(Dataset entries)
·····

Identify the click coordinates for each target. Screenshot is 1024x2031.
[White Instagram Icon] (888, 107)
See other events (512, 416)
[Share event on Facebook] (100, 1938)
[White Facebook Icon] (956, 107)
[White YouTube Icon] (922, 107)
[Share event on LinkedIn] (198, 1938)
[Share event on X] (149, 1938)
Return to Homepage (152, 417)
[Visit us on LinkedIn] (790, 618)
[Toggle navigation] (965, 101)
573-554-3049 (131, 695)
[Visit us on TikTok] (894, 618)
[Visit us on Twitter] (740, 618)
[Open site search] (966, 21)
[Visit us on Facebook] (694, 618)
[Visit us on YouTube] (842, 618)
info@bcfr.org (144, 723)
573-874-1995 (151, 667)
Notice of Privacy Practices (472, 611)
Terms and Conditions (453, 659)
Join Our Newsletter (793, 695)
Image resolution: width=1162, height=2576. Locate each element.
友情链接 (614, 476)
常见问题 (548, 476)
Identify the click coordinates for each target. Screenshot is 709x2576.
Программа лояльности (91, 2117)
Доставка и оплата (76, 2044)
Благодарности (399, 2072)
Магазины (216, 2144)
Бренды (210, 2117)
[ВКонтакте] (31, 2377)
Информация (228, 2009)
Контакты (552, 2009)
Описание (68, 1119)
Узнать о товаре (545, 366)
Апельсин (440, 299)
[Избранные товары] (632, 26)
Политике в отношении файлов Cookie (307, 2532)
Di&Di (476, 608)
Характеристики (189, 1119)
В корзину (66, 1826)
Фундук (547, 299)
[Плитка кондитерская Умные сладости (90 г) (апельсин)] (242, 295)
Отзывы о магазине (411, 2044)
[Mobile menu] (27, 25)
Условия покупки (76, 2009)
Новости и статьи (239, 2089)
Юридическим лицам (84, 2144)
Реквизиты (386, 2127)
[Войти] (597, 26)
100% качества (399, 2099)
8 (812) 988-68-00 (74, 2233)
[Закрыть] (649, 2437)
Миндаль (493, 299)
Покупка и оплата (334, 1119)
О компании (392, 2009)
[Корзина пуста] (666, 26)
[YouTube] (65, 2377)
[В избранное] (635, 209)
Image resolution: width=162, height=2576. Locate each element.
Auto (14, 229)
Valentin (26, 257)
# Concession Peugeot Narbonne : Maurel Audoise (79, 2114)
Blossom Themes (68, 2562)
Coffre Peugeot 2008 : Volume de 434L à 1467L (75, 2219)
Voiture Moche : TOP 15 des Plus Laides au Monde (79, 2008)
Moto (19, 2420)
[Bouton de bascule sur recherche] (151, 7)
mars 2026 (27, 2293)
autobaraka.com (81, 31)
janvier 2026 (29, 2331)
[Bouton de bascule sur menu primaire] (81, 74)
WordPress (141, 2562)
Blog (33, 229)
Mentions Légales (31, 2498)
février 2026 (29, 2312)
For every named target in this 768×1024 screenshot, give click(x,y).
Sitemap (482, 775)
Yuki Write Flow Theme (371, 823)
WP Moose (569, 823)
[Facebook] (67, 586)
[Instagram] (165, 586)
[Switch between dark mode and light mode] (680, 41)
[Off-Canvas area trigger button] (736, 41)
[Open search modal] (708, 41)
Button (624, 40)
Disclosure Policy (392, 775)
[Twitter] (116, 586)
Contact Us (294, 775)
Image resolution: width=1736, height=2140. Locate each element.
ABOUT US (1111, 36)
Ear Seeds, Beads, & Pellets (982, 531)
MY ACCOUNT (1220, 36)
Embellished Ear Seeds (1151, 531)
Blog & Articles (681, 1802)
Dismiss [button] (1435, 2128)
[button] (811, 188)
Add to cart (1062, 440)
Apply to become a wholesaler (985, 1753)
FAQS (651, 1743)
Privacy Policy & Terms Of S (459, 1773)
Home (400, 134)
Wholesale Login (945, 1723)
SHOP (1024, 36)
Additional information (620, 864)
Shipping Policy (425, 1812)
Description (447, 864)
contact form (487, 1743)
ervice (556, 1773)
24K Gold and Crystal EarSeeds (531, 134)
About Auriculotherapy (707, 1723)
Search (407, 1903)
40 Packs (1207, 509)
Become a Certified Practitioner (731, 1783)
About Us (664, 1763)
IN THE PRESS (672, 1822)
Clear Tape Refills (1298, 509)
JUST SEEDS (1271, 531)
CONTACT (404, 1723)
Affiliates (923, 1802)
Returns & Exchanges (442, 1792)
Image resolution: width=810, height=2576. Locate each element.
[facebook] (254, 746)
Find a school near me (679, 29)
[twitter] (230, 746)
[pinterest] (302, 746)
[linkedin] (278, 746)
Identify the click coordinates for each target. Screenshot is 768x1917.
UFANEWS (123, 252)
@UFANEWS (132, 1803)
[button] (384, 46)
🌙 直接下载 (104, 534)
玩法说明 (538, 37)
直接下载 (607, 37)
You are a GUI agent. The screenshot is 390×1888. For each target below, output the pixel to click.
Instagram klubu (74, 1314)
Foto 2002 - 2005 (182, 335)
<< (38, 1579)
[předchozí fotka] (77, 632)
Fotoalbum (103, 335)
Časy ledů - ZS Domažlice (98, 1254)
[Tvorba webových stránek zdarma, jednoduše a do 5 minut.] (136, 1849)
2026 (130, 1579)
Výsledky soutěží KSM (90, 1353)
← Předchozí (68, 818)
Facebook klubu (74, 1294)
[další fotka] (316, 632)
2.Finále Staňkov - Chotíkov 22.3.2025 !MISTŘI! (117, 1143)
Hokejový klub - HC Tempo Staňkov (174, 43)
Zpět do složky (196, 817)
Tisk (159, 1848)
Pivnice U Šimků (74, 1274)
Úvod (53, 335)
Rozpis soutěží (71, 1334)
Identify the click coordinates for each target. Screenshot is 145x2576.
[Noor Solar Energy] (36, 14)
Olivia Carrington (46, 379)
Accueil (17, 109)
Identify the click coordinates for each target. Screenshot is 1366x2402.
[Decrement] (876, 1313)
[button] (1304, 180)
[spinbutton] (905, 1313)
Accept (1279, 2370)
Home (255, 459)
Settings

·····

**Task directions**
Beginning at the line with "В корзину (66, 1826)" and stopping after the line with "IN THE PRESS (672, 1822)", please write out every line of the data above exactly and nothing else.

**Answer to this problem**
В корзину (66, 1826)
Фундук (547, 299)
[Плитка кондитерская Умные сладости (90 г) (апельсин)] (242, 295)
Отзывы о магазине (411, 2044)
[Mobile menu] (27, 25)
Условия покупки (76, 2009)
Новости и статьи (239, 2089)
Юридическим лицам (84, 2144)
Реквизиты (386, 2127)
[Войти] (597, 26)
100% качества (399, 2099)
8 (812) 988-68-00 (74, 2233)
[Закрыть] (649, 2437)
Миндаль (493, 299)
Покупка и оплата (334, 1119)
О компании (392, 2009)
[Корзина пуста] (666, 26)
[YouTube] (65, 2377)
[В избранное] (635, 209)
Image resolution: width=162, height=2576. Locate each element.
Auto (14, 229)
Valentin (26, 257)
# Concession Peugeot Narbonne : Maurel Audoise (79, 2114)
Blossom Themes (68, 2562)
Coffre Peugeot 2008 : Volume de 434L à 1467L (75, 2219)
Voiture Moche : TOP 15 des Plus Laides au Monde (79, 2008)
Moto (19, 2420)
[Bouton de bascule sur recherche] (151, 7)
mars 2026 (27, 2293)
autobaraka.com (81, 31)
janvier 2026 (29, 2331)
[Bouton de bascule sur menu primaire] (81, 74)
WordPress (141, 2562)
Blog (33, 229)
Mentions Légales (31, 2498)
février 2026 (29, 2312)
For every named target in this 768×1024 screenshot, give click(x,y).
Sitemap (482, 775)
Yuki Write Flow Theme (371, 823)
WP Moose (569, 823)
[Facebook] (67, 586)
[Instagram] (165, 586)
[Switch between dark mode and light mode] (680, 41)
[Off-Canvas area trigger button] (736, 41)
[Open search modal] (708, 41)
Button (624, 40)
Disclosure Policy (392, 775)
[Twitter] (116, 586)
Contact Us (294, 775)
Image resolution: width=1736, height=2140. Locate each element.
ABOUT US (1111, 36)
Ear Seeds, Beads, & Pellets (982, 531)
MY ACCOUNT (1220, 36)
Embellished Ear Seeds (1151, 531)
Blog & Articles (681, 1802)
Dismiss [button] (1435, 2128)
[button] (811, 188)
Add to cart (1062, 440)
Apply to become a wholesaler (985, 1753)
FAQS (651, 1743)
Privacy Policy & Terms Of S (459, 1773)
Home (400, 134)
Wholesale Login (945, 1723)
SHOP (1024, 36)
Additional information (620, 864)
Shipping Policy (425, 1812)
Description (447, 864)
contact form (487, 1743)
ervice (556, 1773)
24K Gold and Crystal EarSeeds (531, 134)
About Auriculotherapy (707, 1723)
Search (407, 1903)
40 Packs (1207, 509)
Become a Certified Practitioner (731, 1783)
About Us (664, 1763)
IN THE PRESS (672, 1822)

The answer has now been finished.